You can use the omit
method to skip the projection
step entirely.
Source code in orbitalml/translate.py
__init__
omit
classmethod
omit() -> ResultsProjection
orbitalml.parse_pipeline
parse_pipeline(
pipeline: Pipeline, features: FeaturesTypes
) -> ParsedPipeline
Parse a scikit-learn pipeline into an intermediate representation.
features
should be a mapping of column names that are the inputs of the
pipeline to their types from the :module:.types
module::
{
"column_name": types.DoubleColumnType(),
"another_column": types.Int64ColumnType()
}
Source code in orbitalml/ast.py
orbitalml.export_sql
export_sql(
table_name: str,
pipeline: ParsedPipeline,
dialect: str = "duckdb",
projection: ResultsProjection = ResultsProjection(),
optimize: bool = True,
) -> str
Export SQL for a given pipeline.
Given a orbitalml pipeline, this function generates a SQL query that can be used to execute the pipeline on a database. The generated SQL is compatible with the specified SQL dialect.
dialect
can be any of the SQL dialects supported by sqlglot,
see :class:sqlglot.dialects.DIALECTS
for a complete list of supported dialects.
If optimize
is set to True, the SQL query will be optimized using
sqlglot's optimizer. This can improve performance, but may fail if
the query is complex.
Source code in orbitalml/sql.py
orbitalml.ast
Translate scikit-learn models to an intermediate represetation.
The IR is what will be processed to generate the SQL queries.
orbitalml.ast.ParsedPipeline
An intermediate representation of a scikit-learn pipeline.
This object can be converted to a SQL query and run on a database. In can also be saved and loaded back in binary format to the sake of model distribution. Even though distributing the SQL query is usually more convenient.
Source code in orbitalml/ast.py
__init__
ParsedPipeline objects can only be created by the parse_pipeline function.
dump
dump(filename: str) -> None
Dump the parsed pipeline to a file.
Source code in orbitalml/ast.py
load
classmethod
load(filename: str) -> ParsedPipeline
Load a parsed pipeline from a file.
Source code in orbitalml/ast.py
orbitalml.ast.UnsupportedFormatVersion
Bases: Exception
Format of loaded pipeline is not supported.
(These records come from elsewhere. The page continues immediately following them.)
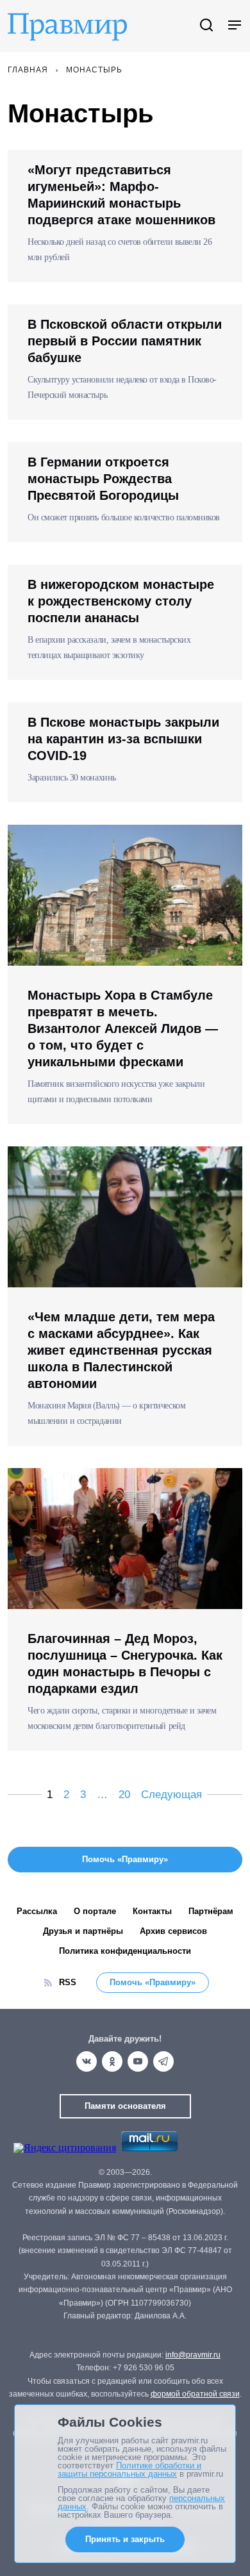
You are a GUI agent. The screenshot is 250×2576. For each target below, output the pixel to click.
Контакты (152, 1911)
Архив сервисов (173, 1931)
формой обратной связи (195, 2394)
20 (124, 1794)
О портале (95, 1911)
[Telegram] (163, 2061)
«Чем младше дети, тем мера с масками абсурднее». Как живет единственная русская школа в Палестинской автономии (121, 1350)
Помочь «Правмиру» (153, 1982)
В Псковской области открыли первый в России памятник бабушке (125, 341)
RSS (67, 1982)
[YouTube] (138, 2061)
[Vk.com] (86, 2061)
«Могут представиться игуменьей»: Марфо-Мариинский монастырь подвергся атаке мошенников (121, 195)
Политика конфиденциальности (125, 1951)
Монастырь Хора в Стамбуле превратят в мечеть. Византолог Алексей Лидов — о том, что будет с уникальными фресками (123, 1028)
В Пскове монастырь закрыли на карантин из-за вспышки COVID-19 (123, 739)
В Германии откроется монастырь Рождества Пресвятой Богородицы (103, 478)
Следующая (171, 1794)
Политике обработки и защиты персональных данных (129, 2470)
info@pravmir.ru (193, 2354)
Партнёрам (210, 1911)
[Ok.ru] (112, 2061)
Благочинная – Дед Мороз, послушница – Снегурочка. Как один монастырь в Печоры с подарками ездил (125, 1663)
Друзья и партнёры (83, 1931)
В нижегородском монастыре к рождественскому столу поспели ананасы (121, 601)
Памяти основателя (125, 2106)
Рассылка (37, 1911)
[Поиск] (206, 26)
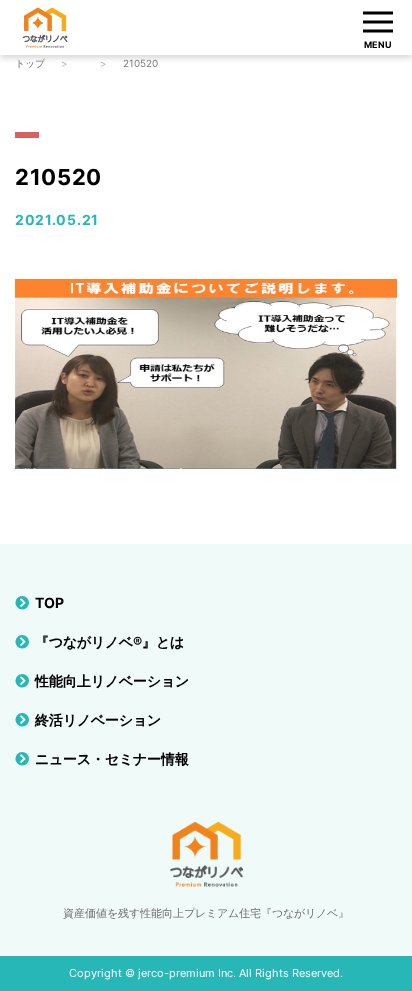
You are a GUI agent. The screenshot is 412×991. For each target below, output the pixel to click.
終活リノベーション (98, 719)
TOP (49, 602)
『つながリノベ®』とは (109, 641)
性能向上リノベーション (112, 680)
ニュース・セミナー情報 (112, 758)
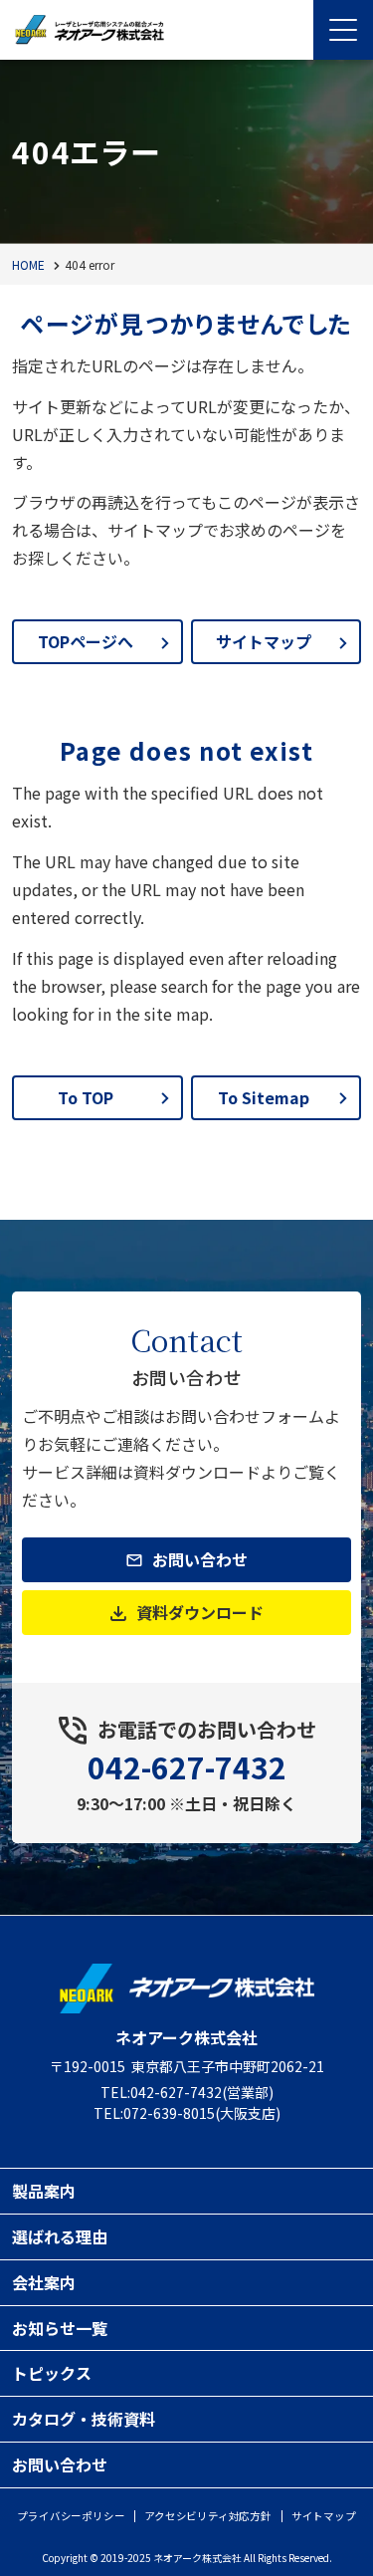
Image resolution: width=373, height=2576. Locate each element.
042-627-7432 (187, 1766)
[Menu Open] (343, 30)
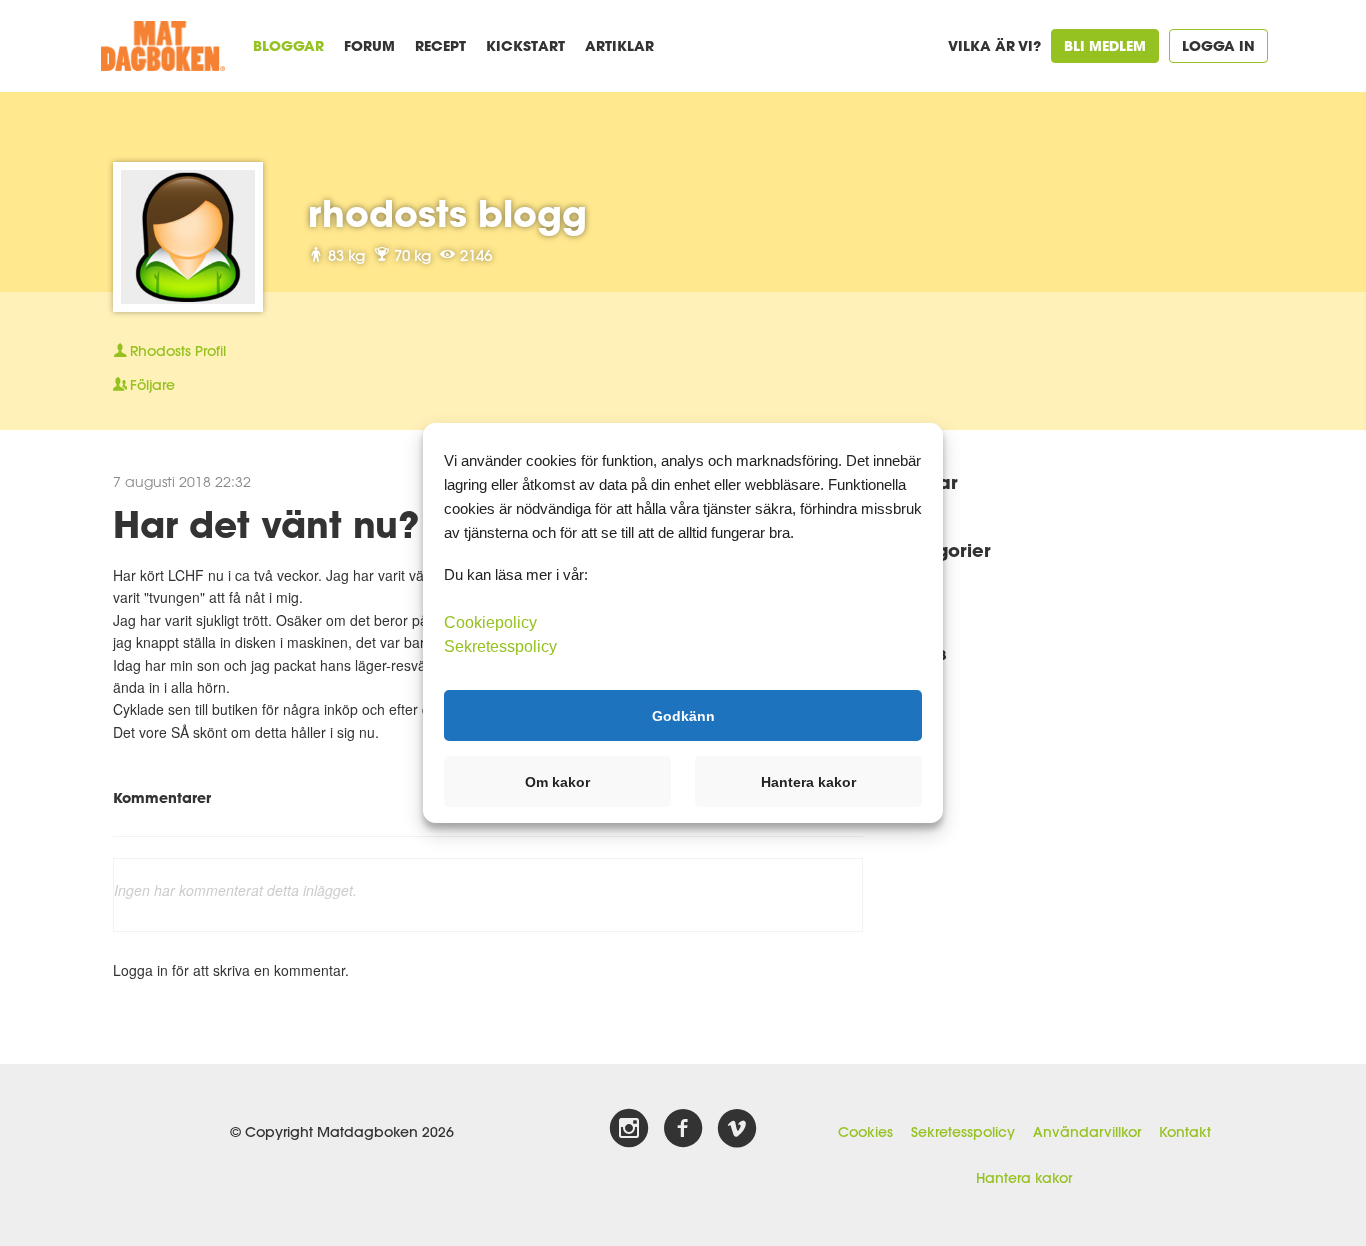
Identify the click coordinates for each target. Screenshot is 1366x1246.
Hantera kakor (1024, 1178)
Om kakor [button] (557, 782)
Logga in (1218, 45)
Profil (178, 351)
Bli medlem (1105, 45)
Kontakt (1185, 1132)
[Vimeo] (737, 1129)
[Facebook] (683, 1129)
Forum (369, 45)
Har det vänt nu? (266, 524)
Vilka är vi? (994, 45)
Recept (440, 45)
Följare (152, 385)
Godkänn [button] (683, 715)
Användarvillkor (1087, 1132)
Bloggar (288, 45)
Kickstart (525, 45)
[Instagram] (629, 1129)
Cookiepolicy (490, 622)
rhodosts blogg (447, 213)
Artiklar (619, 45)
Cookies (865, 1132)
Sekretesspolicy (963, 1132)
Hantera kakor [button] (808, 782)
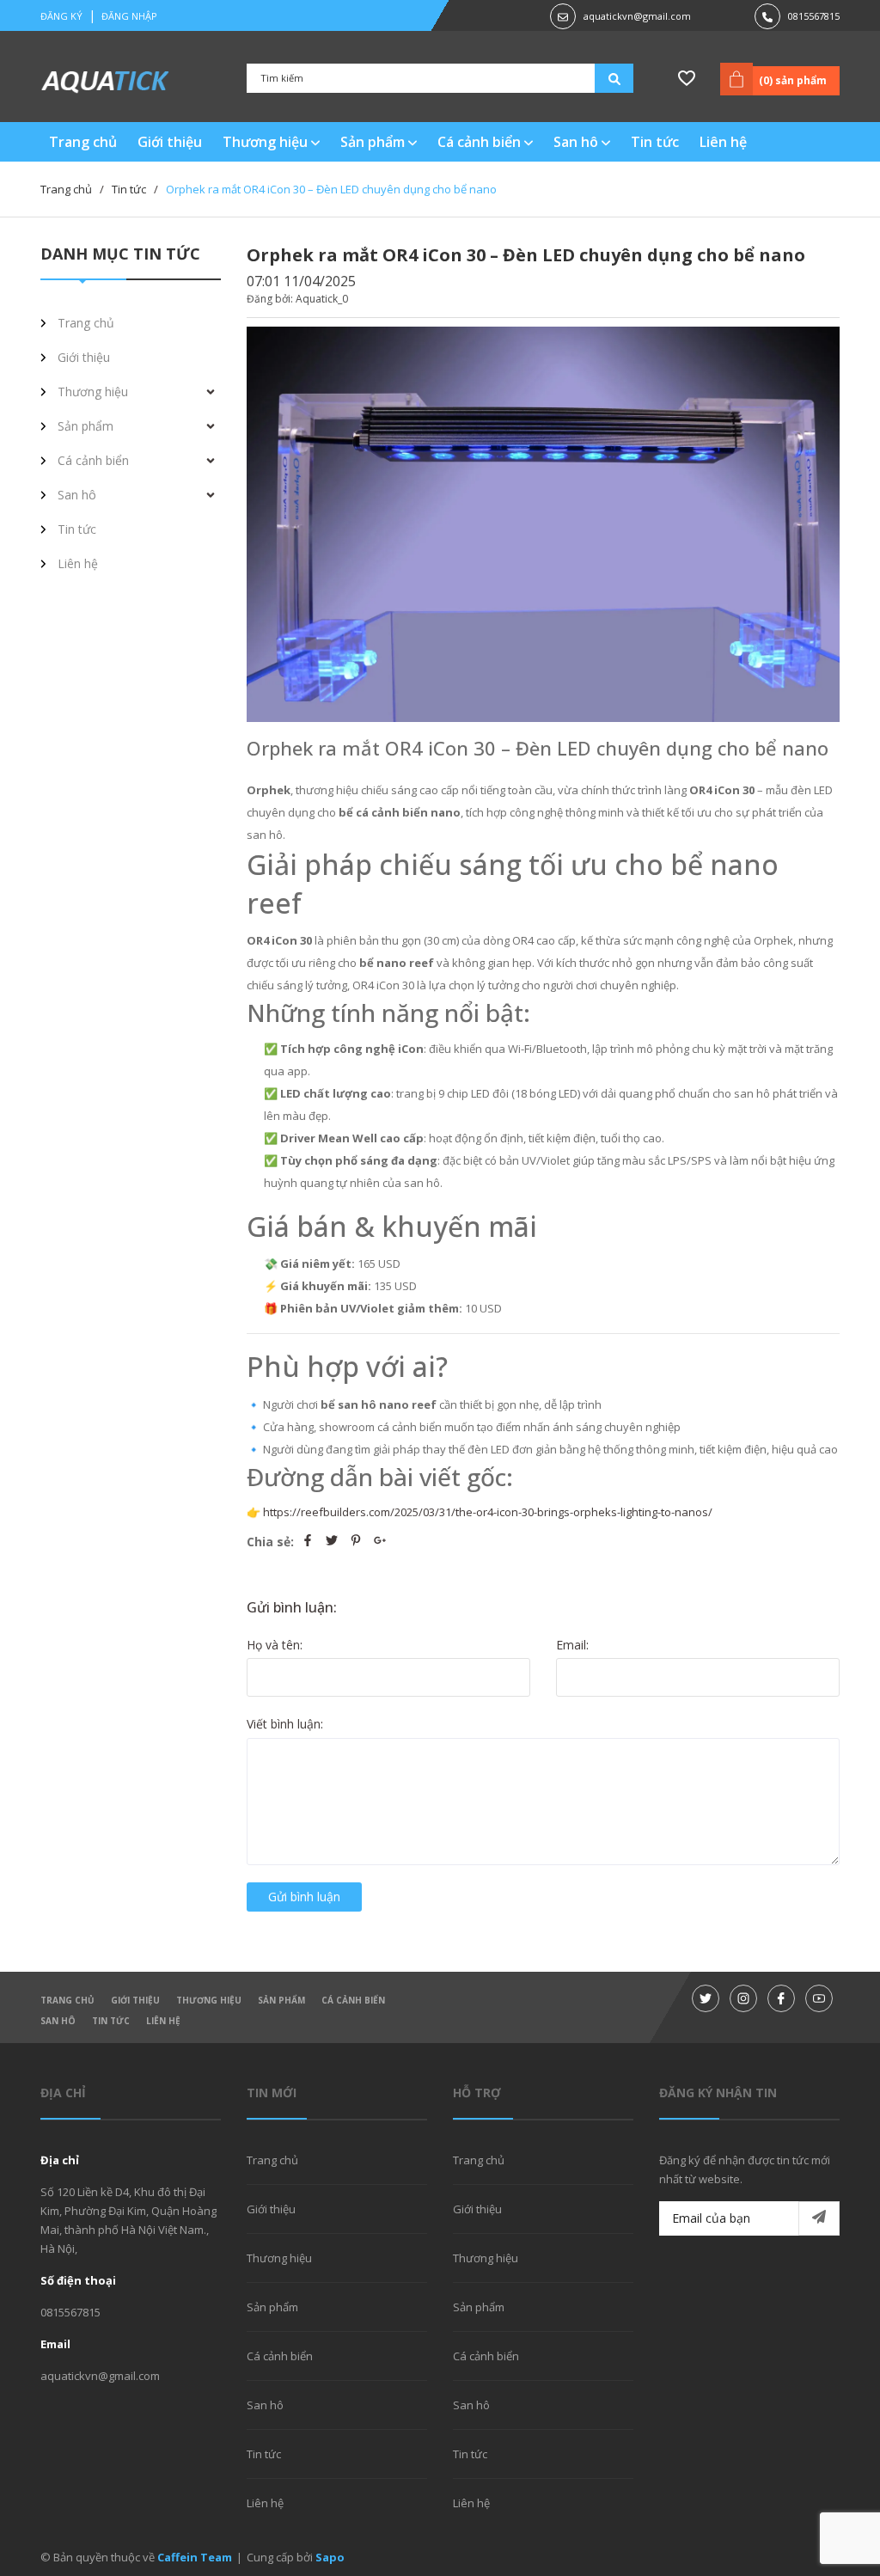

This usually happens when trying to load a newer format version with an older version of the framework.
orbitalml.types
Data types of the features processed by models.
orbitalml.types.ColumnType
Bases: ABC
A base class representing the type of a column of data.
Source code in orbitalml/types.py
orbitalml.types.FloatColumnType
orbitalml.types.Float16ColumnType
orbitalml.types.DoubleColumnType
orbitalml.types.StringColumnType
orbitalml.types.Int64ColumnType
Bases: ColumnType
Mark a column as containing signed 64bit integer values
Source code in orbitalml/types.py
orbitalml.types.UInt64ColumnType
Bases: ColumnType
Mark a column as containing unsigned 64bit integer values
Source code in orbitalml/types.py
orbitalml.types.Int32ColumnType
Bases: ColumnType
Mark a column as containing signed 32bit integer values
Source code in orbitalml/types.py
orbitalml.types.UInt32ColumnType
Bases: ColumnType
Mark a column as containing unsigned 32bit integer values
Source code in orbitalml/types.py
orbitalml.types.Int16ColumnType
Bases: ColumnType
Mark a column as containing signed 16bit integer values
Source code in orbitalml/types.py
orbitalml.types.UInt16ColumnType
Bases: ColumnType
Mark a column as containing unsigned 16bit integer values
Source code in orbitalml/types.py
orbitalml.types.Int8ColumnType
Bases: ColumnType
Mark a column as containing signed 8bit integer values
Source code in orbitalml/types.py
orbitalml.types.UInt8ColumnType
Bases: ColumnType
Mark a column as containing unsigned 8bit integer values
Source code in orbitalml/types.py
orbitalml.types.BooleanColumnType
orbitalml.types.guess_datatypes
guess_datatypes(dataframe: Any) -> FeaturesTypes
Given a DataFrame, try to guess the types of each feature in it.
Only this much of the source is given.